Segment Start: Exercise inputs
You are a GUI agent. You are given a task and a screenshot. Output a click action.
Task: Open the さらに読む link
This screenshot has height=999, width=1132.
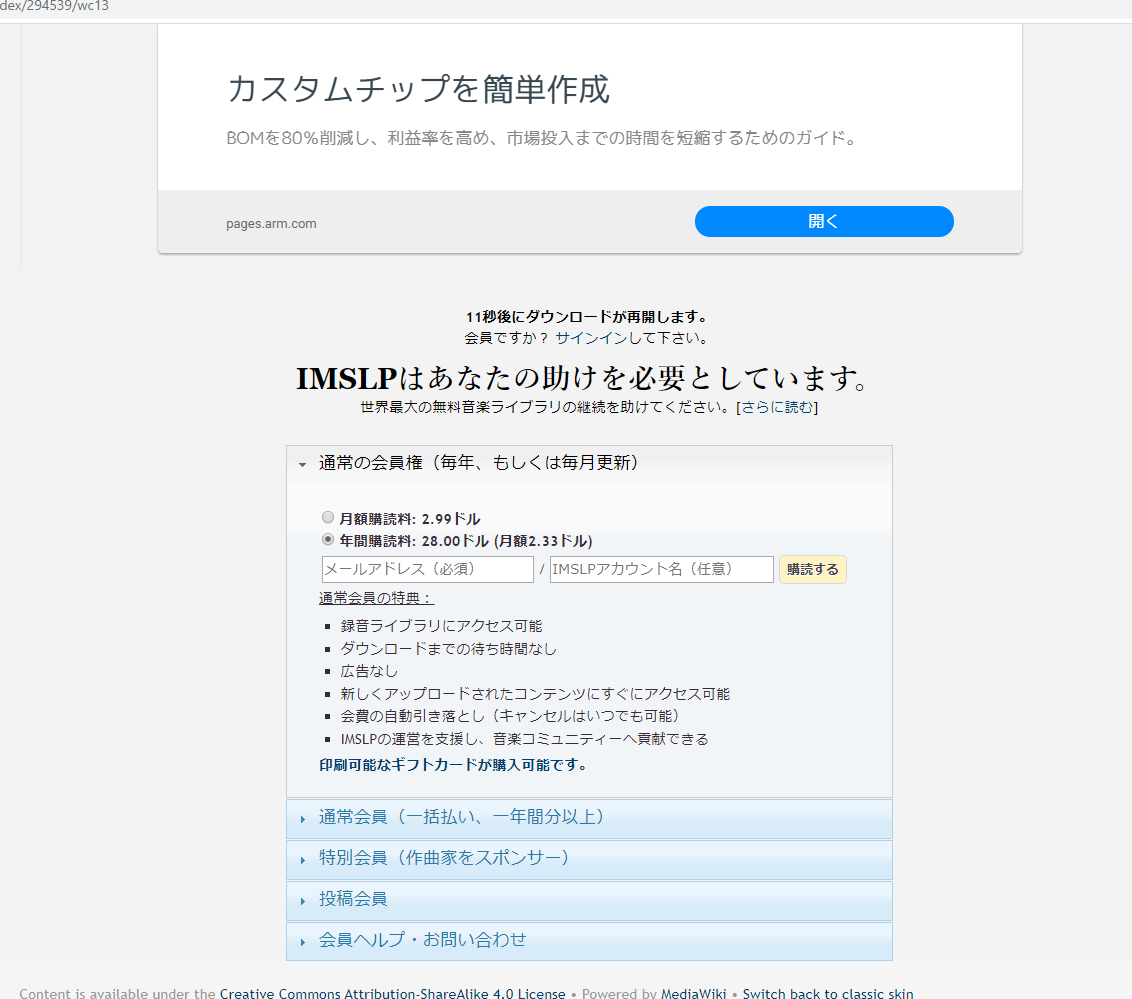(777, 407)
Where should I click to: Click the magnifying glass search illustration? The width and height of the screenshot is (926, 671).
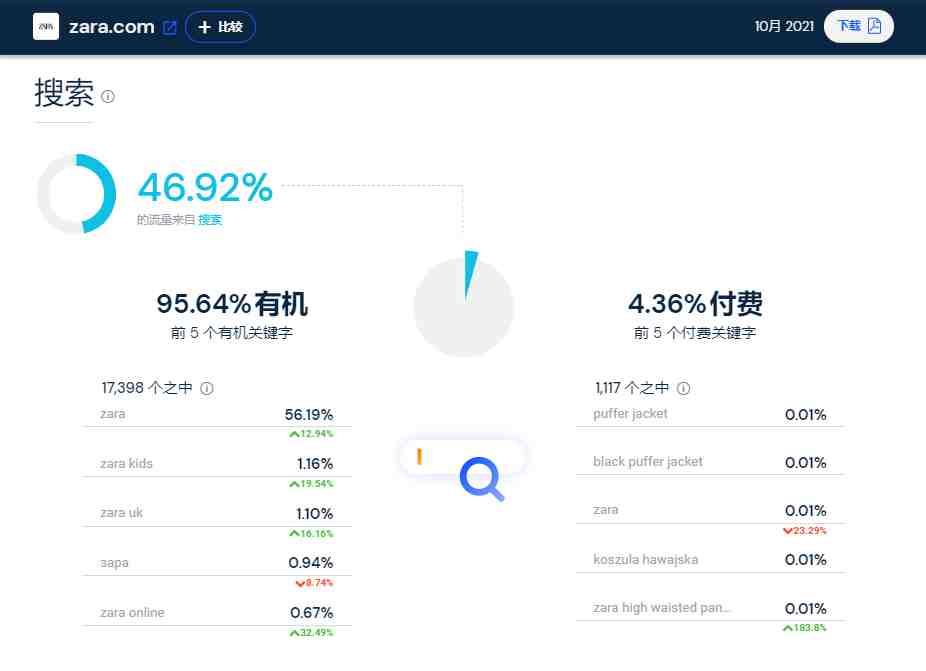point(481,478)
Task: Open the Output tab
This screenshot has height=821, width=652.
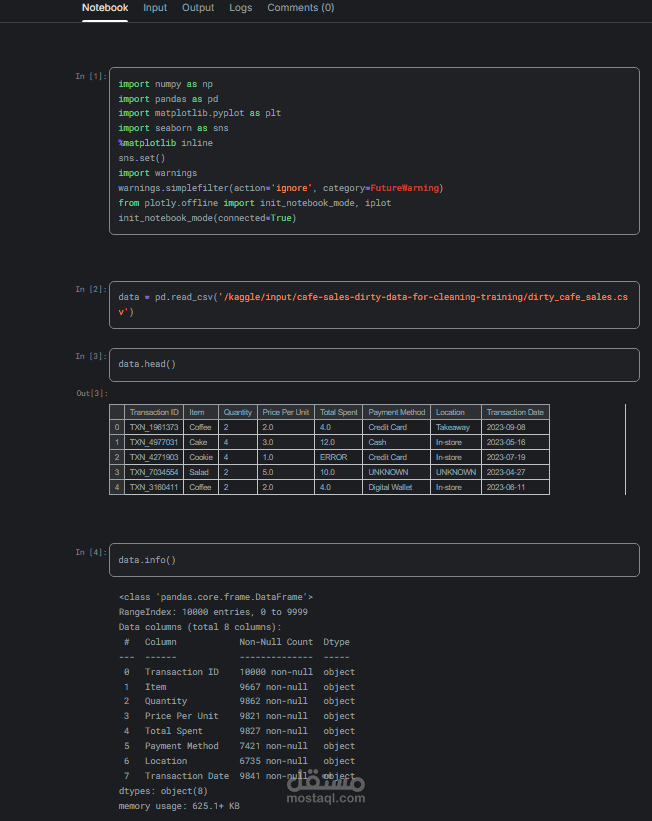Action: coord(198,8)

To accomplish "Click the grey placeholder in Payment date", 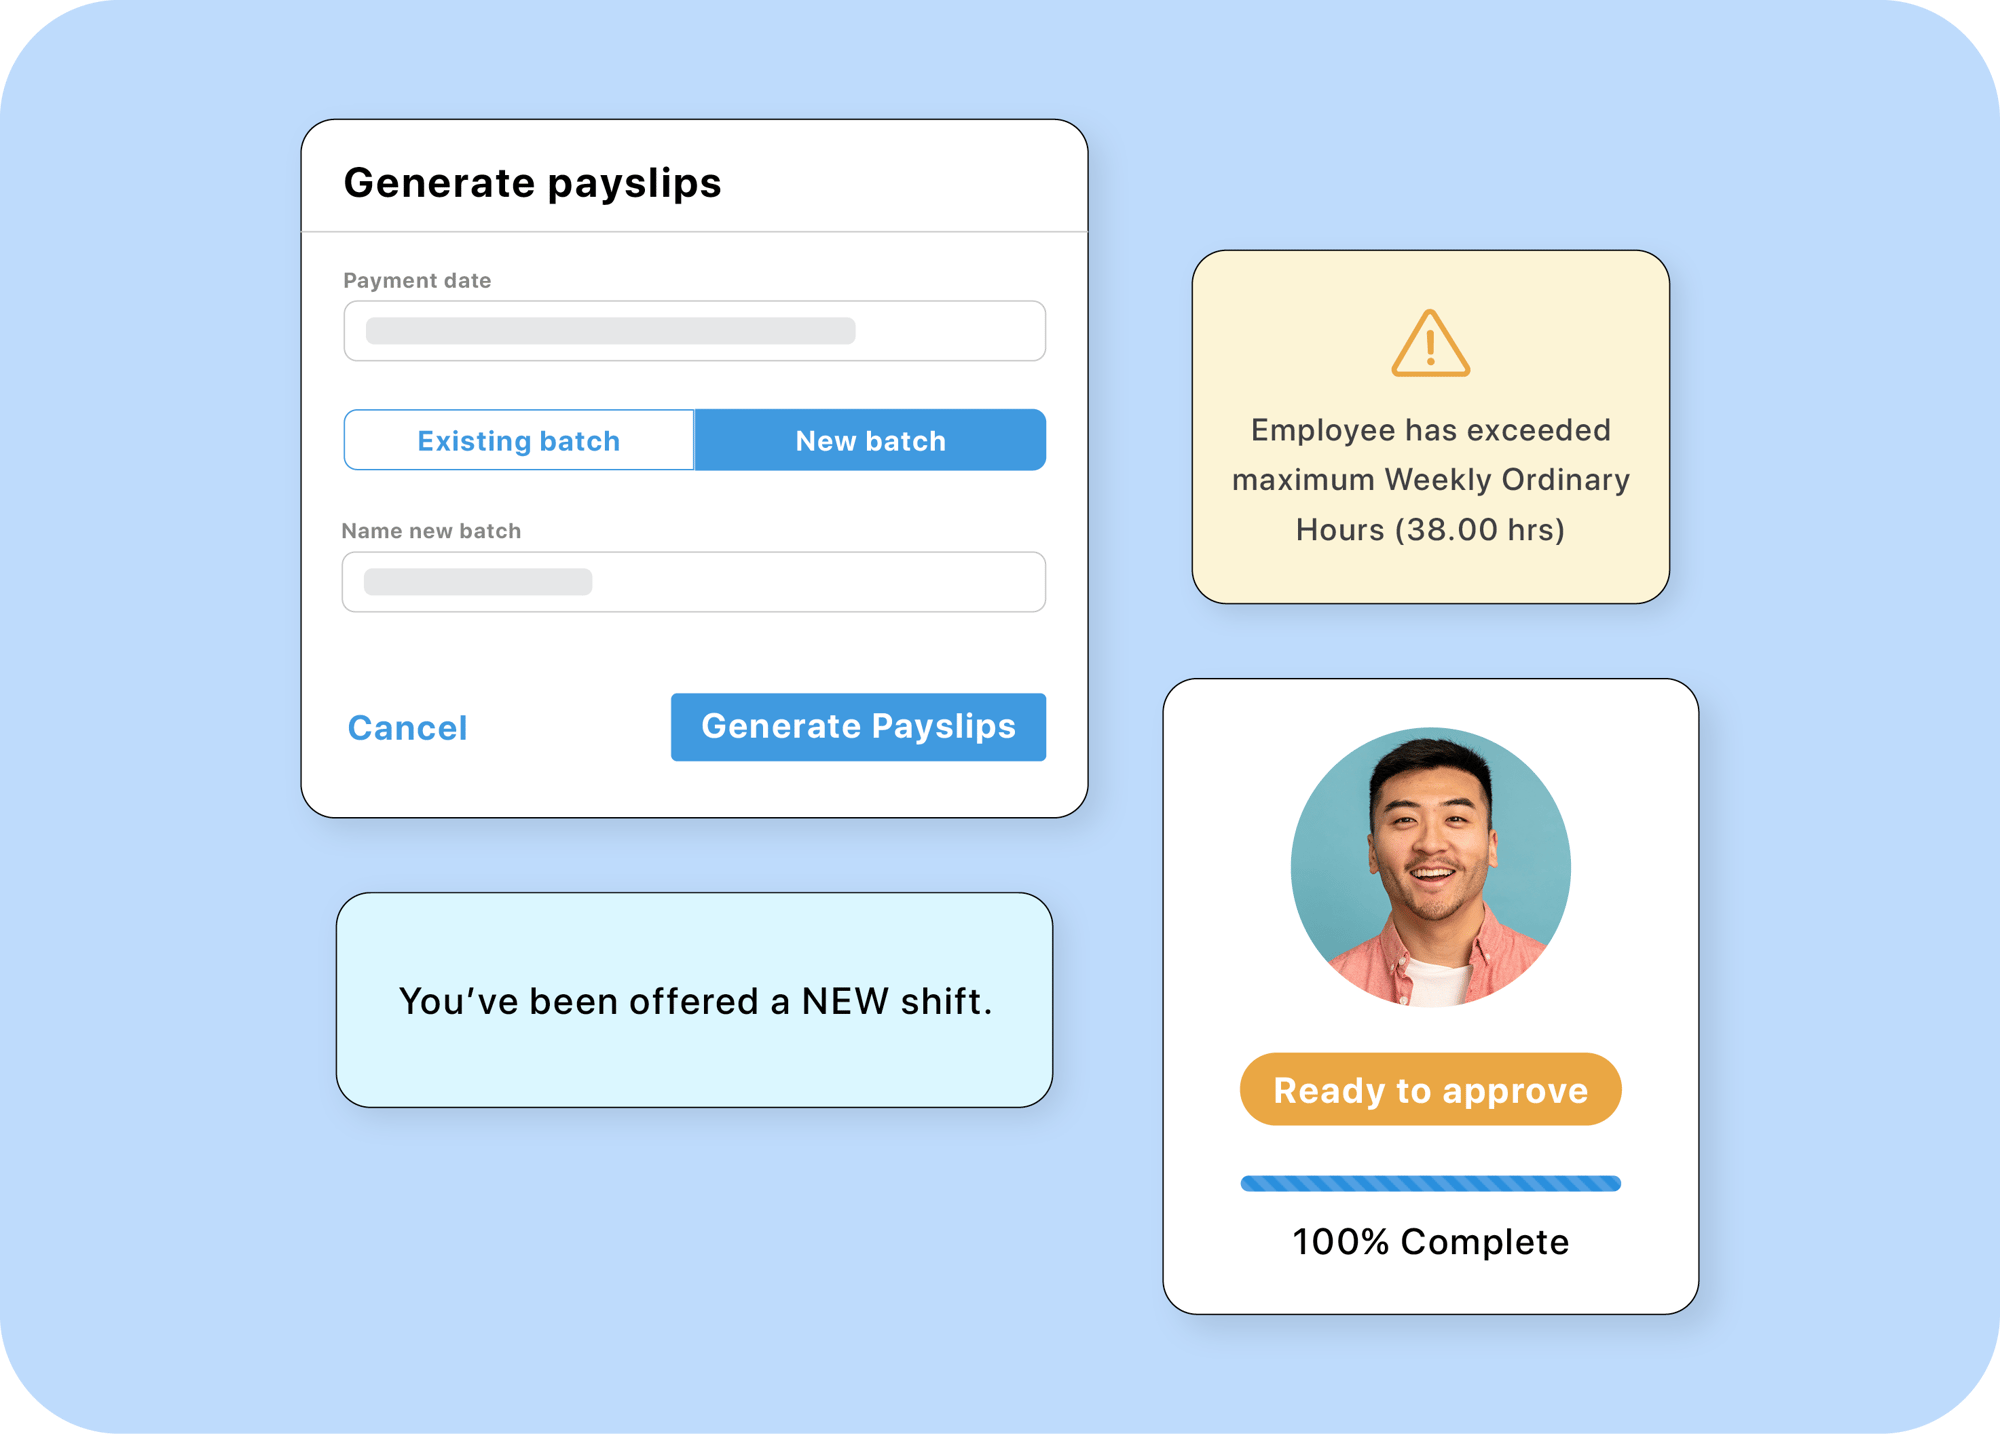I will [610, 331].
Segment End: Exercise inputs
*What is being asked*. Pick out the lines above containing the word "Output", then copy them.

*Result for this task*.
You are a GUI agent. You are given a task and a screenshot. Output a click action.
Task: Open the Output tab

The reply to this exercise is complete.